V. Implicações para hoje
O Carmelo reformado e a espiritualidade montfortina estão
hoje presentes no seio da Igreja, mas muitas vezes de modo paralelo. Uma
recuperação dessa convergência poderia gerar uma formação espiritual nova,
voltada para os “últimos tempos” — seja ele interpretado como escatologia
propriamente dita, seja como tempo de apostasia cultural. O cristão dos últimos
tempos será, necessariamente, um místico e um mariano. E nisso, Teresa e
Montfort são seus guias seguros.
Conclusão
Santa Teresa de Ávila e São Luís Maria de Montfort,
separados por tempo e espaço, convergem numa visão comum: a de que Deus
suscitará, por meio de Maria, almas consagradas, puras, fortes, ocultas e
abrasadas de zelo, que agirão como apóstolos num tempo de trevas. Teresa
preparou o terreno; Montfort anunciou os frutos. Juntos, fornecem as chaves
para compreender a vocação dos santos do futuro — santos para os quais o
Carmelo e a consagração mariana não são acessórios, mas a própria espinha
dorsal de sua identidade missionária.
Referências Bibliográficas
- Teresa de Ávila, Livro da Vida, cap. 40-41, ed. Vozes.

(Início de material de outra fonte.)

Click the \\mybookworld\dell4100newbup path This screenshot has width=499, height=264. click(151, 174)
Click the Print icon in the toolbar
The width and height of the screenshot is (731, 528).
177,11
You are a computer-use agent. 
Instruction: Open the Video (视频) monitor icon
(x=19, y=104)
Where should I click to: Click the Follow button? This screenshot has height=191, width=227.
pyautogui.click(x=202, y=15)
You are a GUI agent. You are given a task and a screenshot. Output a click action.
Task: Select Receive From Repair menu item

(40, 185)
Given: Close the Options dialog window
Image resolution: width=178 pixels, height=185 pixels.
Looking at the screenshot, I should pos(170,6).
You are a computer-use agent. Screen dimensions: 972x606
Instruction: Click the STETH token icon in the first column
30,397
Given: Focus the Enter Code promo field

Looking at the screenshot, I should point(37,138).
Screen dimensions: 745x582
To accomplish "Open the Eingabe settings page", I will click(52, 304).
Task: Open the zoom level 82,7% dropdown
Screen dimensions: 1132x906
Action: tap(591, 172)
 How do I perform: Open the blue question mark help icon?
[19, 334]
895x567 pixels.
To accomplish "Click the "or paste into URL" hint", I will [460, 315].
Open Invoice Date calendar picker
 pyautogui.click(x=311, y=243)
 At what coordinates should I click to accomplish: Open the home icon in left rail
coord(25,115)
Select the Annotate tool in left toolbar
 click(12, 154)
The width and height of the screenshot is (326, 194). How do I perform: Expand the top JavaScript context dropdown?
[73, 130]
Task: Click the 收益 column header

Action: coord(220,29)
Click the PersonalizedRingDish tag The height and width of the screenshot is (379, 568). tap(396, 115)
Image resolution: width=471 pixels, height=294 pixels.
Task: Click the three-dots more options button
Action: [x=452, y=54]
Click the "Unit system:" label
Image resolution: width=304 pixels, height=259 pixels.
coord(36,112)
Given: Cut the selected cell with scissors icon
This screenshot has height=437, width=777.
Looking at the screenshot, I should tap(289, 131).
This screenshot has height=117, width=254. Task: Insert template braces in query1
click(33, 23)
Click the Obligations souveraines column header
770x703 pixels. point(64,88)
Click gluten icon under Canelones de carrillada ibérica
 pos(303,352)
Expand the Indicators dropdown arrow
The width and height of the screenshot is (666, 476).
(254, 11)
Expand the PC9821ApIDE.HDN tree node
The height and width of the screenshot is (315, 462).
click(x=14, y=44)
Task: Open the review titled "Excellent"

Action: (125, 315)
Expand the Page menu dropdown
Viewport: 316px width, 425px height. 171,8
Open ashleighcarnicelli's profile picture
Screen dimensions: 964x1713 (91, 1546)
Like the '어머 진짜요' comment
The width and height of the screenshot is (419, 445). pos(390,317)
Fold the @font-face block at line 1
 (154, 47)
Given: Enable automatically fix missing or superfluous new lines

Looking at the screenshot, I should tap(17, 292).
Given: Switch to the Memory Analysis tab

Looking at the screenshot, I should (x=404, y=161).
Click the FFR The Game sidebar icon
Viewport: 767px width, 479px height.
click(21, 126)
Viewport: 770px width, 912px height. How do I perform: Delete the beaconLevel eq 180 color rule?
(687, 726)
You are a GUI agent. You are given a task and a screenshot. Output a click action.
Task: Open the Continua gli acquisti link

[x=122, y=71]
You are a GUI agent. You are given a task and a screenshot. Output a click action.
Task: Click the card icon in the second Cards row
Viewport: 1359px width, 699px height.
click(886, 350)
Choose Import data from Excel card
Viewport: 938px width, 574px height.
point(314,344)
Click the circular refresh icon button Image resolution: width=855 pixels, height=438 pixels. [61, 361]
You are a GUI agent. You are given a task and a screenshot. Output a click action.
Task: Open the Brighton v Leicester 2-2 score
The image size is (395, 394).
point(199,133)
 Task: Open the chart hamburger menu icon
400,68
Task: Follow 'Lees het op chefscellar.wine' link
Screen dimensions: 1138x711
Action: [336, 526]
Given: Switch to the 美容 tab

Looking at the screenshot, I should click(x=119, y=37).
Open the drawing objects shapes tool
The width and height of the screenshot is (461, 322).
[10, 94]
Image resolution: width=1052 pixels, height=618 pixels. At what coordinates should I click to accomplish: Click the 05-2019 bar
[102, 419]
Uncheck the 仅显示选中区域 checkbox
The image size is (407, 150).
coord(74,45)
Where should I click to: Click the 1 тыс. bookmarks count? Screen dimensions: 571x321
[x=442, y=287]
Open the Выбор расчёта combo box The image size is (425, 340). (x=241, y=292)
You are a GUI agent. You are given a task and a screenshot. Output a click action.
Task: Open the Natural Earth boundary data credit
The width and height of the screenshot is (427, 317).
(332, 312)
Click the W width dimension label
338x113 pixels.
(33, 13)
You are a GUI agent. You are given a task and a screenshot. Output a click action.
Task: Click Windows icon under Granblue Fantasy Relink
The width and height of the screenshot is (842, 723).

- Teresa de Ávila, Caminho de Perfeição, cap. 5, ed. Vozes.
- Teresa de Ávila, Castelo Interior, Sextas Moradas, cap. 4.
- São Luís Maria Grignion de Montfort, Tratado da Verdadeira Devoção à Santíssima Virgem, ed. Paulus.
- Pe. Jerónimo de San José, Historia de la Reforma del Carmelo Descalzo.
- José Tomás de la Cruz, OCD, La mística de Santa Teresa y la profecía eclesial, Ed. Monte Carmelo.
- René Laurentin, Les temps de la Vierge, Fayard.
- Michel Corteville e Pierre Roberdel, La Vraie Histoire de Mélanie de La Salette.
- Congregação para a Doutrina da Fé, O Significado das Aparições de Fátima, Documentos Pontifícios.
- Aikyo Fujisawa, Akita: A Message for the World, Franciscan Mary Press.